OPINION

Drowning in contradictions

Drowning in contradictions

Assuming that the government succeeds this weekend in closing the first chapter of the Greek crisis – which began with many bad omens and a harsh bailout deal back in April 2010 and will possibly close with a third, equally harsh and inevitable cash-for-reforms agreement – what is it that we will remember most clearly in the future?

Will it be SYRIZA’s policy of constantly slamming the previous coalition government under Antonis Samaras and Evangelos Venizelos, or of it voting against every effort at structural reform, or perhaps the assaults on inspectors from the Financial Crimes Squad (SDOE) trying to do their jobs on the country’s islands by SYRIZA officials and members?

In his pre-election speech at a party congress in early January this year, Prime Minister Alexis Tsipras had accused the government at the time of making unpopular promises to Greece’s creditors, such as hikes in value-added tax rates on medicine, food and utilities and the abolition of special benefits for low-income pensioners as of 2015. He accused then-Prime Minister Samaras of stirring fear in the people, of resurrecting the specter of a Grexit and of bringing Greece closer to bankruptcy. He accused the previous administration of lying. We are not going back to the past (which though just six months ago seems like years) in order to vindicate the previous government or to dismiss this one. Either way, SYRIZA is simply a continuation of the same bankrupt political system.

What makes the SYRIZA-Independent Greeks coalition stand out from its predecessors is that it is drowning in its own contradictions. It needs to manipulate memories that are still extremely fresh, something that is making the final hours of the ongoing negotiations extremely unpredictable as all the scenarios simply differ in the magnitude of the disaster they foresee.
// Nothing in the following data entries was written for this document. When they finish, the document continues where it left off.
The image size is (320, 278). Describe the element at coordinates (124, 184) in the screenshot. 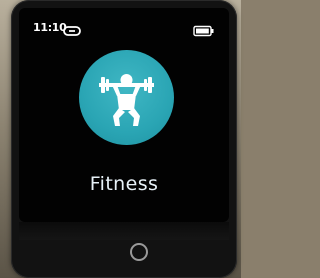

I see `app-label: Fitness` at that location.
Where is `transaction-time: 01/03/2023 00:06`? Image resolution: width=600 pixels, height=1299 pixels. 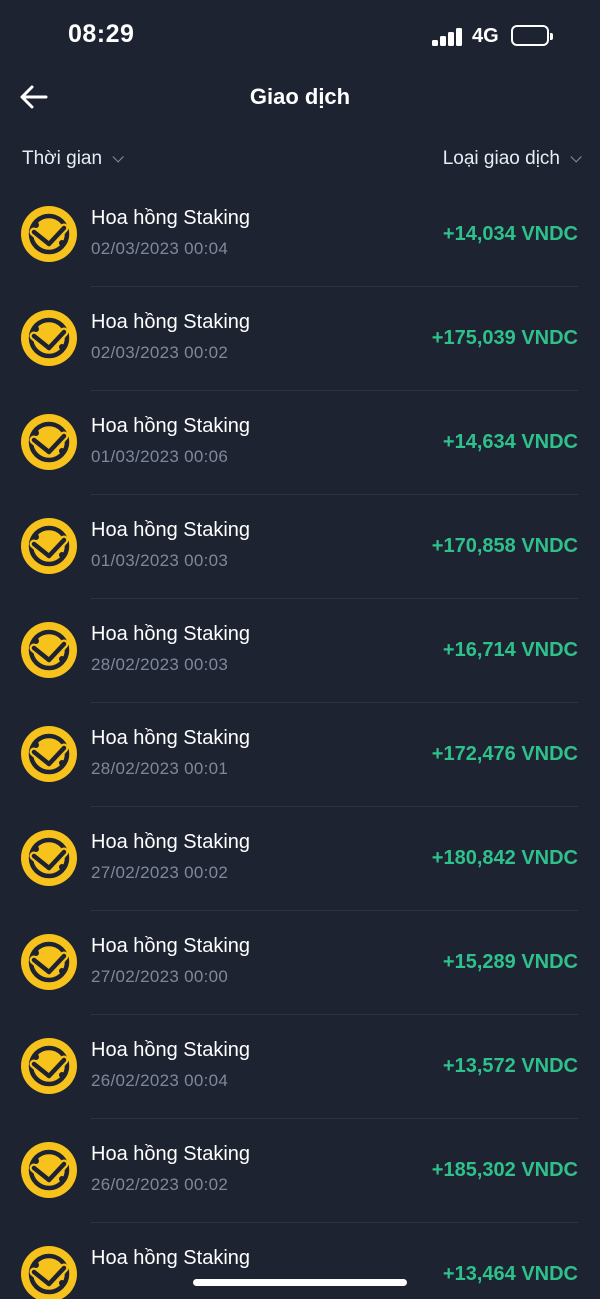 transaction-time: 01/03/2023 00:06 is located at coordinates (160, 456).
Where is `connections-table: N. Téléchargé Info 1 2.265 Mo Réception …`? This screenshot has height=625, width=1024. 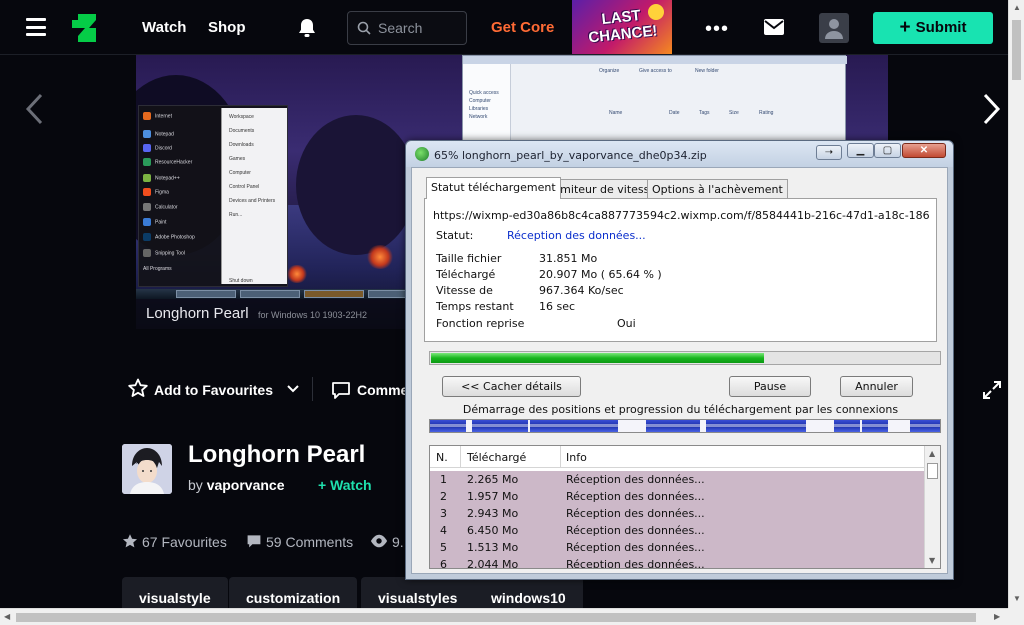
connections-table: N. Téléchargé Info 1 2.265 Mo Réception … is located at coordinates (685, 507).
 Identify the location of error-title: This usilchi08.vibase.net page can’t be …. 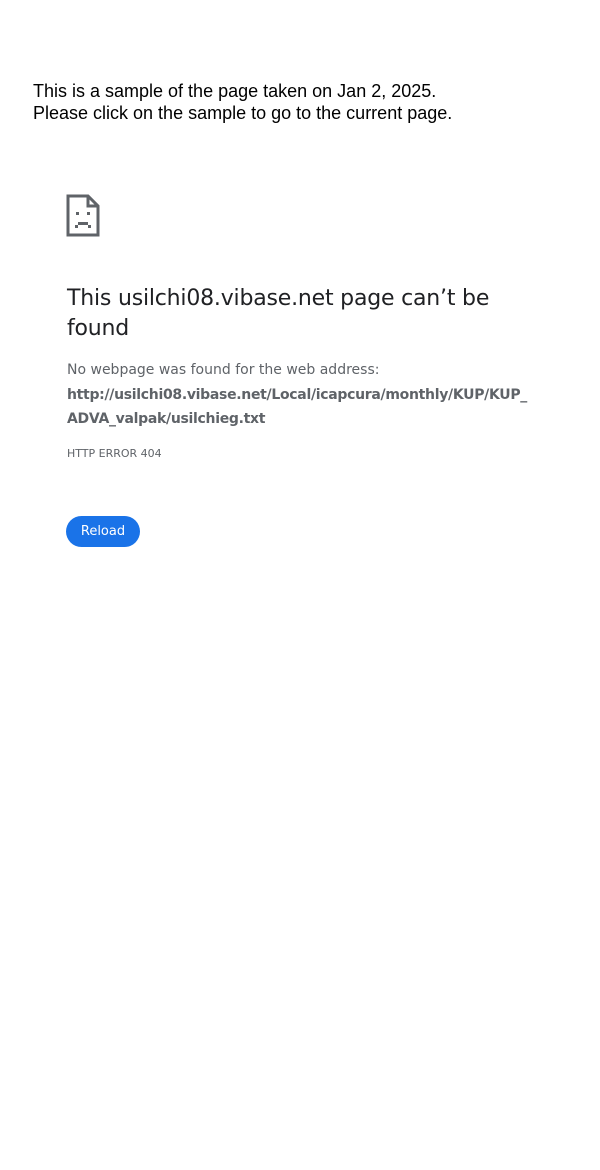
(278, 314).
This is why what we see on the faces of government officials is a look of confusion and panic, and what we sense is an environment that is potentially dangerous even to the most well-established democracy.

Symptoms of intolerance with anyone expressing a different opinion, particularly when it comes from the media, and high-minded interventions with undertones of legal threats, suggest a kind of totalitarianism that uses demagogic rhetoric and old-school (yet effective, as it turns out) propaganda mechanisms. The only thing containing all the craziness is the European institutions and we can only hope that they will continue to do so.